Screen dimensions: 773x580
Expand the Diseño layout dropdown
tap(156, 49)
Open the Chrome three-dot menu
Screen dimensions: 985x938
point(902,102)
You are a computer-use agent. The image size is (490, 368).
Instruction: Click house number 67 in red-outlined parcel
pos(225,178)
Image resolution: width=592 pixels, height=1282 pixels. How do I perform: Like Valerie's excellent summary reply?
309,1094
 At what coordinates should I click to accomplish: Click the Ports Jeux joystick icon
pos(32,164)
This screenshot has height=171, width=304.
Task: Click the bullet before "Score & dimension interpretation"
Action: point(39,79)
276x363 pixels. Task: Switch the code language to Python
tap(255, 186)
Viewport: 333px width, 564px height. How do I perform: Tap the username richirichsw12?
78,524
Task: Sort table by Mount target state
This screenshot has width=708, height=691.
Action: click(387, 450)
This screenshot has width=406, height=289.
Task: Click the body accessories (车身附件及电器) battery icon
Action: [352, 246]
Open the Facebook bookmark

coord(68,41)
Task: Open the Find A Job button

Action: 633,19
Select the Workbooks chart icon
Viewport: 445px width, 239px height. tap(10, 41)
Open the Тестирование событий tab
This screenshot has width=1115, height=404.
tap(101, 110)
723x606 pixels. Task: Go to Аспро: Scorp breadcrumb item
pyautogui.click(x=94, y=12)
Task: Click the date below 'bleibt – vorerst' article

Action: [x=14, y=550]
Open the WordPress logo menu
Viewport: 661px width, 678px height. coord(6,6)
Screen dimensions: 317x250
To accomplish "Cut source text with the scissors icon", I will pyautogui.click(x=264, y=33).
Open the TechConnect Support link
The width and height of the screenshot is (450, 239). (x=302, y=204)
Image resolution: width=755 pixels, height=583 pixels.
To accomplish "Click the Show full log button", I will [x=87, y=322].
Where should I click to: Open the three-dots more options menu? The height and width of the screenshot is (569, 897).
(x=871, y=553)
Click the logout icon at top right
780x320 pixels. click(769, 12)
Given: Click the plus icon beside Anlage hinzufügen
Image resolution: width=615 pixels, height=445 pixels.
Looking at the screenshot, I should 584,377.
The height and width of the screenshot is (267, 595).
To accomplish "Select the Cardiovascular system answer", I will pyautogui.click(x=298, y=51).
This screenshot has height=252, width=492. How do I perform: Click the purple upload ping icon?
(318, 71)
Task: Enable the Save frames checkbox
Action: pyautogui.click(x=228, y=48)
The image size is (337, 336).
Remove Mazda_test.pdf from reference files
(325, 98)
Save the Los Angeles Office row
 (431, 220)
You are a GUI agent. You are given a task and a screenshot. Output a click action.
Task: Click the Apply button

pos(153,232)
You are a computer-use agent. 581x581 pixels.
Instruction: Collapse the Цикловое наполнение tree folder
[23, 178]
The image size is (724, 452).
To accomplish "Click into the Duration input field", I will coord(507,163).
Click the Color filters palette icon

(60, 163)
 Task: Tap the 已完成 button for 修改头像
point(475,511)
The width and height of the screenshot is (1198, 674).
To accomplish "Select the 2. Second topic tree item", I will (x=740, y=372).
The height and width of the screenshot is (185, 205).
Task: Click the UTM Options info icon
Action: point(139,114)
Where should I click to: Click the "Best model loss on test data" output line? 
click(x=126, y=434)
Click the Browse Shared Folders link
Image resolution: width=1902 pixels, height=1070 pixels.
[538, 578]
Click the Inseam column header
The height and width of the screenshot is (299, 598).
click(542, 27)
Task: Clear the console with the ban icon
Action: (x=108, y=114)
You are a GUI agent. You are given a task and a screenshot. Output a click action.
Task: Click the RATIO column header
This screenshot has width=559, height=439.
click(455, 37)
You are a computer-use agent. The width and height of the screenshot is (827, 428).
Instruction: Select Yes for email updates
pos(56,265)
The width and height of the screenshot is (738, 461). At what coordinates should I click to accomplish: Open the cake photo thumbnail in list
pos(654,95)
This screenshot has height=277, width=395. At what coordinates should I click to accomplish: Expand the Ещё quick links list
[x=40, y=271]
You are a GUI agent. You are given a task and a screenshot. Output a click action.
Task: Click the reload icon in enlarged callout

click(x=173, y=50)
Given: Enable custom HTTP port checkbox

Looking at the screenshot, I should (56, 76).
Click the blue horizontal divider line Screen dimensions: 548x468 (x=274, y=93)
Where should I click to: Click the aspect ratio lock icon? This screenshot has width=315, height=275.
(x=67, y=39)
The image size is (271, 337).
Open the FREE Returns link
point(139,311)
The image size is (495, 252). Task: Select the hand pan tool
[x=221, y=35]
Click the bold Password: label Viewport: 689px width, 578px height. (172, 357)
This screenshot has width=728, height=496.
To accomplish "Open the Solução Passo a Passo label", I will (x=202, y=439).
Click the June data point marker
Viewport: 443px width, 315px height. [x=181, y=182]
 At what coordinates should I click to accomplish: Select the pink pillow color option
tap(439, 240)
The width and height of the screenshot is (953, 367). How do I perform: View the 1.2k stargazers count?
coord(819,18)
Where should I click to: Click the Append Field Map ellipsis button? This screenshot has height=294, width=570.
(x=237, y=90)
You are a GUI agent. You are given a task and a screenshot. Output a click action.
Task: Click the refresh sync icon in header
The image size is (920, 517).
■ ■ ■ ■
▶ _Work task_: From the data above, return every line from the line that has "The height and width of the screenshot is (267, 595)." up to and including the line that has "The image size is (337, 336).", exactly.

▶ _Worked solution_:
The height and width of the screenshot is (267, 595).
To accomplish "Select the Cardiovascular system answer", I will pyautogui.click(x=298, y=51).
This screenshot has height=252, width=492. How do I perform: Click the purple upload ping icon?
(318, 71)
Task: Enable the Save frames checkbox
Action: pyautogui.click(x=228, y=48)
The image size is (337, 336).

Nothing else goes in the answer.